Research at Harvard University and Princeton University has brought practical biological computers a step closer by having them produce an identifiable output under certain conditions.

Biocomputers, composed entirely of DNA, RNA and proteins, could provide information that will eventually help direct therapies only to diseased cells or tissues.

Human cells can build their own biocomputers independently when provided with a genetic blueprint of the machine.

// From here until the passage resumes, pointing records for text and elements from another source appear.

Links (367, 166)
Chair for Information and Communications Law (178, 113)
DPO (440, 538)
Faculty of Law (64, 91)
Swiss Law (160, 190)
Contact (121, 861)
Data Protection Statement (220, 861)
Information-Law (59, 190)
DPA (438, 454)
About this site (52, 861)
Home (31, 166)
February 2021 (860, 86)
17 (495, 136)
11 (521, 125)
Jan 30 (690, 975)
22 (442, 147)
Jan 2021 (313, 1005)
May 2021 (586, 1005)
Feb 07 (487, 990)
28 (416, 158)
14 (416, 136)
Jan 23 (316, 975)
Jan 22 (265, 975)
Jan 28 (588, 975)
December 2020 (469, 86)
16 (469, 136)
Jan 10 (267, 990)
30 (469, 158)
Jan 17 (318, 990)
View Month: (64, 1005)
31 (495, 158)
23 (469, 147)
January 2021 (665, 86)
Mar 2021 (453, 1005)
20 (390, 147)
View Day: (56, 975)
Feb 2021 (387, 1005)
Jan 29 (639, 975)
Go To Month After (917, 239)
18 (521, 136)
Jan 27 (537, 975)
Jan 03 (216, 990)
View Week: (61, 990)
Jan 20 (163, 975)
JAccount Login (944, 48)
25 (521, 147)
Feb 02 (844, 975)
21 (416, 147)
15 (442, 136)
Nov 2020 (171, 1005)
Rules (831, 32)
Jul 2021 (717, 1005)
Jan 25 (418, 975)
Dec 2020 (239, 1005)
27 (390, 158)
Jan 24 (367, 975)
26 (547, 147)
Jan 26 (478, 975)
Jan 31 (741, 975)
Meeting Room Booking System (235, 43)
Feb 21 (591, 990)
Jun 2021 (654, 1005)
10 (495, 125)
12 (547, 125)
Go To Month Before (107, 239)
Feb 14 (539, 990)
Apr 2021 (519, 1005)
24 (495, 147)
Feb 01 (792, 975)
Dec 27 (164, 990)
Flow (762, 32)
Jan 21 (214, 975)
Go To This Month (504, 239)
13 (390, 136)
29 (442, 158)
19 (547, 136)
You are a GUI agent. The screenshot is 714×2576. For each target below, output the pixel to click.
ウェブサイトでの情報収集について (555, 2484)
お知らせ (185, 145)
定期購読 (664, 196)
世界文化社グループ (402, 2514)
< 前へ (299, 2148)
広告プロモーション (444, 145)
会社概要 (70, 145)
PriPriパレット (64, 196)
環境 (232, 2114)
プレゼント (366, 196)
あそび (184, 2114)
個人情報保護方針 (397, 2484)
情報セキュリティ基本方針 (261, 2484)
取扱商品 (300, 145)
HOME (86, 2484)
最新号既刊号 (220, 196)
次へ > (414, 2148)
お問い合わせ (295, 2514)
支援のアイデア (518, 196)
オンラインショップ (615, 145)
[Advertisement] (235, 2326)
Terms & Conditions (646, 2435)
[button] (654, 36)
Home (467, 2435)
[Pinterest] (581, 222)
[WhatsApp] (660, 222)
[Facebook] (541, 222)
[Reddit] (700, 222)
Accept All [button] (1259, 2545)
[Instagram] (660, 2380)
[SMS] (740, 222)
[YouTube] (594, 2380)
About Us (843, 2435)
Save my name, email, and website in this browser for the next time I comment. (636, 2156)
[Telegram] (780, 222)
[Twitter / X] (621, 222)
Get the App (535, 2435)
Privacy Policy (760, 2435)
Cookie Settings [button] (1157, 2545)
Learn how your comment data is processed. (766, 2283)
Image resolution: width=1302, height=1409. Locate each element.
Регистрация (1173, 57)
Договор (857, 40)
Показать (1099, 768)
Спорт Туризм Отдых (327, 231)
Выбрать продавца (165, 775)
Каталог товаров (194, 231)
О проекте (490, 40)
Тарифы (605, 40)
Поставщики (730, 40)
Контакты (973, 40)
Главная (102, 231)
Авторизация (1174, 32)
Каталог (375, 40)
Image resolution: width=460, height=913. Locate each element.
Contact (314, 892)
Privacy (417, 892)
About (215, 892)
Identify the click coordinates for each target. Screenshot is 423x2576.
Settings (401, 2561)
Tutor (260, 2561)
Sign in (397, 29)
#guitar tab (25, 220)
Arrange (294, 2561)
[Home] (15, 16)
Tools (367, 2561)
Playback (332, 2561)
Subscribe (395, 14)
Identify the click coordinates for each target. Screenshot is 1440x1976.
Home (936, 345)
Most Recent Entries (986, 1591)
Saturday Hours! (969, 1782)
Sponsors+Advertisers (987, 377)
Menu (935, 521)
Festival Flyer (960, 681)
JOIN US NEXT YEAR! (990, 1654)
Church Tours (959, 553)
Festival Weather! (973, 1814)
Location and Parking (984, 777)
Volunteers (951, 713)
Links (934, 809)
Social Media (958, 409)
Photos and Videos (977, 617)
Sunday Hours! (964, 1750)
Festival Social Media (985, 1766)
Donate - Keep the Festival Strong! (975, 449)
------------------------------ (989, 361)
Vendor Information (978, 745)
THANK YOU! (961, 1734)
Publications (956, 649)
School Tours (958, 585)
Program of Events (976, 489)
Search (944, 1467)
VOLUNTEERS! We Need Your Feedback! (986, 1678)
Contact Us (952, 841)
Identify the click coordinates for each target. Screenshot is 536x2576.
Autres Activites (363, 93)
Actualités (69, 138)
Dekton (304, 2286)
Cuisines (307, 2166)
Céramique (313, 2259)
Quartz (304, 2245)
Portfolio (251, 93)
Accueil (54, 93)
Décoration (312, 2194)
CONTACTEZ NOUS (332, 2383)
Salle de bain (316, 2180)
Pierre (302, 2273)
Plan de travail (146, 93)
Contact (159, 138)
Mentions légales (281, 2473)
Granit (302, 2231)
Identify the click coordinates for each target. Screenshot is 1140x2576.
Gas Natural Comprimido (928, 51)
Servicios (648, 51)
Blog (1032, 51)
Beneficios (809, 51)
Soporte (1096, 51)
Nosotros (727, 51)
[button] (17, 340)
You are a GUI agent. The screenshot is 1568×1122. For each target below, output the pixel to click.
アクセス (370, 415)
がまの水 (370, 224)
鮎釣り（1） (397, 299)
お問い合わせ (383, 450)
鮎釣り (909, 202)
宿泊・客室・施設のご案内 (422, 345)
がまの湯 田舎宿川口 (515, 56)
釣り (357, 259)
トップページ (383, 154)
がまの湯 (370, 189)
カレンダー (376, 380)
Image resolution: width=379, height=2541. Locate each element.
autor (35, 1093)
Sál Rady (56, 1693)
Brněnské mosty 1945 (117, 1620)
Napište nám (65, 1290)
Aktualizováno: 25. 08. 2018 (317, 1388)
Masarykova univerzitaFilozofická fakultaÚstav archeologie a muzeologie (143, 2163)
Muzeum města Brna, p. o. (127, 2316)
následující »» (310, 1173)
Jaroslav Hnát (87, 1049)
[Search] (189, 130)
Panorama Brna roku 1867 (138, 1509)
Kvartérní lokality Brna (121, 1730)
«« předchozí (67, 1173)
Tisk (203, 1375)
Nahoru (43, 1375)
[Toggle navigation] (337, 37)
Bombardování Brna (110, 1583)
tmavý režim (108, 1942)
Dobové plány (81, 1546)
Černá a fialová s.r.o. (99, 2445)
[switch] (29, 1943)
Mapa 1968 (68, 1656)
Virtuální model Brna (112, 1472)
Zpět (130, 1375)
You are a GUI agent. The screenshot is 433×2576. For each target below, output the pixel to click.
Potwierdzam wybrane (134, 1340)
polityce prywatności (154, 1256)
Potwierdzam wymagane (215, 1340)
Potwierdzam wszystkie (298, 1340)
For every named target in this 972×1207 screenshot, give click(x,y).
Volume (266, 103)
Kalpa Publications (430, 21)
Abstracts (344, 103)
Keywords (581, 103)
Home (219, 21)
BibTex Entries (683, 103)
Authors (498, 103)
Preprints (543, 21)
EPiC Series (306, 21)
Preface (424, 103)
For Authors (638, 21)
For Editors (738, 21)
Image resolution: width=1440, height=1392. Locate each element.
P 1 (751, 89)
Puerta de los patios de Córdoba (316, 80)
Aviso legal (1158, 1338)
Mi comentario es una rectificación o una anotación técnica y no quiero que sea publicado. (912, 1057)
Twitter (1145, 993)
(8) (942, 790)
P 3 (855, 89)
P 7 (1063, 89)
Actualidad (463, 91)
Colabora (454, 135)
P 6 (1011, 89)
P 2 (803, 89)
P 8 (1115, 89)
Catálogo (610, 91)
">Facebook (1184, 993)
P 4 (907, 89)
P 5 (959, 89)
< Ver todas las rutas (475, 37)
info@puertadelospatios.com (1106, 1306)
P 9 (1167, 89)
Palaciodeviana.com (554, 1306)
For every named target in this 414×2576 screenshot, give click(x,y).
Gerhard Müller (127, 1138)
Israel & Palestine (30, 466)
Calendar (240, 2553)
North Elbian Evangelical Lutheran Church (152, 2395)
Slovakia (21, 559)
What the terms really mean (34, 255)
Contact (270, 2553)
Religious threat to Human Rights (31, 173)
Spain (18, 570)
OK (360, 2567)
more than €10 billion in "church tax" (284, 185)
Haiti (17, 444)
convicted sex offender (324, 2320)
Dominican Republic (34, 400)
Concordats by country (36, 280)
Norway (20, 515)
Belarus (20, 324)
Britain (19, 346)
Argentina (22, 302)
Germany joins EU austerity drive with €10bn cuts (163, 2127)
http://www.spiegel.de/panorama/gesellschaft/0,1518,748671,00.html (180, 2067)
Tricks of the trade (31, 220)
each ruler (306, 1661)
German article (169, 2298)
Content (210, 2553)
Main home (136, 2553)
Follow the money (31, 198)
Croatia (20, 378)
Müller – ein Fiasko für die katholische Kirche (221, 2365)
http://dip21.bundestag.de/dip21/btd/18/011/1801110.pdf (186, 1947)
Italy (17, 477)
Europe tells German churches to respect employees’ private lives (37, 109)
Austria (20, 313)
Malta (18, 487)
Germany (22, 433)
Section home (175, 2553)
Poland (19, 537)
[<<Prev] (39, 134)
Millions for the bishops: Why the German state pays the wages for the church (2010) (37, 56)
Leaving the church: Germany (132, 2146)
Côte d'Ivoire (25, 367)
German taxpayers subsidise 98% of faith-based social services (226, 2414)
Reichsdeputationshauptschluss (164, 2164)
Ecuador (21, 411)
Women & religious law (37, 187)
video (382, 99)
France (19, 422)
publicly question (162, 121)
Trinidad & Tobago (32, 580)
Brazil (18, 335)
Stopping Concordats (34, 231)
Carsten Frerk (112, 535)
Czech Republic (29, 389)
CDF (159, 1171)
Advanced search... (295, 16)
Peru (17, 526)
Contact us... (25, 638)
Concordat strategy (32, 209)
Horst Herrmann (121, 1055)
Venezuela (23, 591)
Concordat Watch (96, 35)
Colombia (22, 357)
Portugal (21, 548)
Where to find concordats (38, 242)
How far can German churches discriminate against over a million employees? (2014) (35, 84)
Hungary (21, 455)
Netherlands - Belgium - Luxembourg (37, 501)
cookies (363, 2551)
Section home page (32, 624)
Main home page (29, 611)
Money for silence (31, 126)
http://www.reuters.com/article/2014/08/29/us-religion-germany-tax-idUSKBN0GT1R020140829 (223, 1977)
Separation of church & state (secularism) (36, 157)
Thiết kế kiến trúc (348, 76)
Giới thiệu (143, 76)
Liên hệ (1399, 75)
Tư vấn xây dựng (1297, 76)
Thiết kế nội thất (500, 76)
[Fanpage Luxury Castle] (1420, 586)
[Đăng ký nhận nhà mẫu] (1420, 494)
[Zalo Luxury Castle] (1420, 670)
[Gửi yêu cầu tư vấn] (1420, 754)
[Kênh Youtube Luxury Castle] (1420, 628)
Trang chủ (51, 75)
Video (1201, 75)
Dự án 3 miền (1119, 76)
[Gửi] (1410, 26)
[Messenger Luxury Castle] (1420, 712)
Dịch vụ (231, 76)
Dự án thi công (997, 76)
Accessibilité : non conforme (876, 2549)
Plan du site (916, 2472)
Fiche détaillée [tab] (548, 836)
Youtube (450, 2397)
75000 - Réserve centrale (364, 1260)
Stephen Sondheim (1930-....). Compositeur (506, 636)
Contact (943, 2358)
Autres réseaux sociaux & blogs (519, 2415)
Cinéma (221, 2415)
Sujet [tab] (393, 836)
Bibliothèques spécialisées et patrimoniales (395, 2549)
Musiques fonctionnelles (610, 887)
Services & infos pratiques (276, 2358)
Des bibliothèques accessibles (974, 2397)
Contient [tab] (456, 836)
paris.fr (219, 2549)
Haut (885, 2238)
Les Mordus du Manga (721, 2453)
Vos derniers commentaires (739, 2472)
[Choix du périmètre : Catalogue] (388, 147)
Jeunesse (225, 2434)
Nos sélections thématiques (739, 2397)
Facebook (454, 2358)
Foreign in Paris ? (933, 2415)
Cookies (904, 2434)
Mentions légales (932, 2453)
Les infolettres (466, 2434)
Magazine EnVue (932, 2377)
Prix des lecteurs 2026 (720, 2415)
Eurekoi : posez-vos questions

The molecular mechanisms can detect anything from the presence of a mutated gene to the activity of genes within the cell by evaluating Boolean logic equations inside cells. The biocomputers' ‘input’ is RNA, proteins, and chemicals found in the cytoplasm. ‘Output’ molecules indicating the presence of the telltale signals are easily discernable with basic laboratory equipment, a first for the technology.

To date, the biocomputers have been tested in human kidney cells in culture. Research into the system's ability to monitor and interact with intracellular cues such as mutations and abnormal gene levels is still in progress.

A biocomputer's calculations, while mathematically simple, could allow researchers to build biosensors or medicine delivery systems capable of singling out very specific types or groups of cells in the human body. Molecular automata could allow doctors to specifically target only cancerous or diseased cells via a sophisticated integration of intracellular disease signals, leaving healthy cells completely unaffected.